By Caleb Lee, Crimson Staff Writer

Though he won’t be playing in any frostbite-inducing playoff games anytime soon, Tennessee Titans quarterback Ryan Fitzpatrick ‘05 can feel at least a little more confident about his job prospects.

Filling in for injured starter Jake Locker in Week 4 against the New York Jets, Fitzpatrick inherited a Titans team that struggled on both sides of the ball, though most of it was beyond Fitzpatrick’s control. The former Harvard star guided the NFL squad to a 7-9 record and a second place finish in the AFC South division.

Despite having a three game streak of passer ratings above 100 and no interceptions, the Titans went 1-2 and fell out of serious playoff contention.

Regardless, Fitz’s best game came mid-December against the Arizona Cardinals, a slugfest that saw him throw 58 passes, and complete 36 of them. He had four passing touchdowns, but the bad luck Titans fell once again.

On paper, the 6’2”, 223 pounder’s credentials for the season look pretty good. He finished the year with the best completion percentage and second best passer rating of his nine-year career. Coming away with more touchdowns (14) than interceptions (12) on the year was also impressive for an NFL backup.

But that’s just it; though Fitz posted better than career average numbers, a 3-7 team record with him starting under center isn’t good enough to supplant a healthy Locker next season.

It was a solid performance from the former Ivy League Player of the Year—not quite good enough to warrant the full-time position but likely enough to keep him on an NFL team’s payroll next year as a solid backup option.

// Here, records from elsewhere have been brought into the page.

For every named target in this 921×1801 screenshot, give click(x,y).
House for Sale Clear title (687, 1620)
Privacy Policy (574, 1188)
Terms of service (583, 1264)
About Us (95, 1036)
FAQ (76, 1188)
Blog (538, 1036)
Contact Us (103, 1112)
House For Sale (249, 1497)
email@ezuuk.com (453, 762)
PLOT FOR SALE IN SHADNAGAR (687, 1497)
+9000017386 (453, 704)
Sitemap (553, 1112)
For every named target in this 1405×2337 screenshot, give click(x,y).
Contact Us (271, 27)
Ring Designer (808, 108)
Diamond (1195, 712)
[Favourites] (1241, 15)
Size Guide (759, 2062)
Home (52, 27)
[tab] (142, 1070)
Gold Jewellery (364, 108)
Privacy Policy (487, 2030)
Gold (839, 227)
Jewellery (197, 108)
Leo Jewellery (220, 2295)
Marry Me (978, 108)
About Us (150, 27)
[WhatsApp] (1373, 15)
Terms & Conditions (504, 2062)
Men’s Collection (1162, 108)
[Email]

At the end of the season, former Titans head coach Mike Munchak (who was fired largely in part for his reluctance to make changes) was quoted by ESPN.com saying, “This year, we were right there. We just got to find, get a few closures. We just need to find a few more guys to help us close out games and we’ll be in great shape.”

You don’t have to be a Harvard grad to figure out that a quarterback with a 3-7 starting record isn’t one of those close-out guys.